As we approach Savannah's municipal election Nov. 3, the Savannah Morning News has been talking with the candidates for the City Council and Mayor. The four candidates for District 6 - Zena McClain, Stephen McElveen, David Self and incumbent Tony Thomas - talked about crime, poverty and their priorities for Savannah.
"I don't think there has been effective collaborations between all the elected officials. If there were stronger collaborations between the school board member, the county commissioner, to address the root issues, that would have a positive effect in our neighborhood. I know the city has now, on the eve of the election, gone to New York [for End Gun Violence: Step Forward anti-crime initiative] and had the discussion about violence. That is something I talked about eight years ago when I was running for district attorney. The failure to get the district attorney involved in all of this is something that could have happened eight years ago. I see a lot of reactionary responses to the crime."
On the Coffee Bluff Marina:
"That's another issue. The wasteful spending. I think this current council has spent way too much of the taxpayers' money. I don't think decisions are being made that are wise. I've gone up to the marina, and each time I go, it's quite empty. I don't see a lot of sixth-district people using that marina."

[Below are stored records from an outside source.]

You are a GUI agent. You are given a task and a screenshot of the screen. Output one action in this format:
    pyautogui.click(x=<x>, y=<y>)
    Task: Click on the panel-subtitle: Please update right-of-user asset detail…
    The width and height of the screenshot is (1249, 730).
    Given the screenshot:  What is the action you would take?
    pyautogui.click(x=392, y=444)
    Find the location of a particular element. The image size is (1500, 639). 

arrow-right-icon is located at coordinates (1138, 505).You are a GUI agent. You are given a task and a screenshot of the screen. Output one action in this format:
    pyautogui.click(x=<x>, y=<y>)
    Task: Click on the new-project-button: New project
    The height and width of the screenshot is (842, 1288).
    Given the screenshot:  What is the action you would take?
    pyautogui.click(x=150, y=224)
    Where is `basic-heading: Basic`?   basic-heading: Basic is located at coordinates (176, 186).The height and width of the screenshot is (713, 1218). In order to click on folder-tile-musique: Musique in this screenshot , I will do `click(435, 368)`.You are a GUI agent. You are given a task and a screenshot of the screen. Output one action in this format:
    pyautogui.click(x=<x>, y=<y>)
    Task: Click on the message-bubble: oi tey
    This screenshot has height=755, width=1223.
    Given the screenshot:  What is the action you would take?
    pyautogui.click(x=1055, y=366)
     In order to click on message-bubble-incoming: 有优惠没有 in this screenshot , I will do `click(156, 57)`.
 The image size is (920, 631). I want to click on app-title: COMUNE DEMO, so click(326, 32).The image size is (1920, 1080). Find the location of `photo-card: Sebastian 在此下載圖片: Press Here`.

"My plan is to work closely with the Savannah Economic Development Authority and the Chamber of Commerce and people in those bureaus working hard to bring good paying jobs to the city. Connected to that, you have to have something to attract people here. An industry will bring jobs to a community where they see their workers will benefit. They look for a strong school system, and they look for transportation. We don't have the transportation here."
"It's all based on communication as far as I'm concerned. I would be interested when the last time Windsor Forest Neighborhood Association president talked to the Wilshire area neighborhood association president. Facilitating communication between the powers that be, neighborhood associations primarily, seems to me would be the first step in coordinating some kind of effort to get things changed."
On what he'd bring to the council:
"I'm a sales consultant. I design surveillance systems and that kind of thing. But out of all the candidates out there, who sat there with mom and dad talking about the burglary that happened last week and why mom can't sleep and about why the kids are terrified? Me. That experience, I'm in the security field already, will help me know which way to go."
On his priorities for Savannah:
"I'm pro business. I want to do what I can to facilitate sane development. Things that would best benefit the sixth district would be things I do on city council in general. Keep an eye on city spending. It seems to me people are too free with taxpayers money. We need somebody in there to watch the pennies as they flow."
"Understaffed, overworked. I've spoken with many police officers who are not happy with the current situation. It seems like there's almost a revolving door with officers leaving. We hire them. We train them and they get recruited out to other cities. That's broken."
On public safety:
"Part of it is the citizens need to take responsibility. Whether that's with neighborhood watches. I mean that's a program that's been around for years. We don't need to reinvent the wheel. I don't believe that lock-it or lose-it signs plastered all over a neighborhood really benefit us. It may benefit some, but it has an adverse effect of potential buyers driving into that neighborhood and seeing all these signs and think it's unsafe."
On his priorities:
"As far as economic development, the first thing I think this city needs to do is put a hold on everything so we can ensure we are not dealing with cronyism. That it's not some political favor being done and it is in fact the right thing for the city. Buying the fairgrounds for $3 million could have purchased what I believe is roughly 72 police cars."
"First of all, let's talk about how bad the ship was. We have a former police chief incarcerated. We just recently had a [corruption] suit that was filed that several officers are making substantial claims. From what [chief] Lumpkin is doing, to turn the ship, is going to take time, and it takes a person of integrity like the current chief. The number that the media has not reported, which makes me feel good about chief Lumpkin, is 45. That's the number of terminations that have been made. This is a chief who is taking the integrity of the department, and his personal integrity, and applying it to fix a department that has been destroyed by politics and bad leadership."
On Coffee Bluff:
"I think the new operator is extraordinary. The power is fully functional now on the docks. The gas line is being moved, and that should be finished, I believe, by December. The one other design, and the contractor and I talked about this on Sunday, was the kayak launch area itself. We are going to change our concept to do an on-dock launch. I believe that would be something additional we will be bringing forth."
On future projects:
"Mohawk Lake, which is right behind the Savannah Mall is one of the main projects. It will be similar to the Joseph Tribble Park we did in Windsor Forest, which provides recreational, walking [facilities]. This project will provide canoeing and sailing."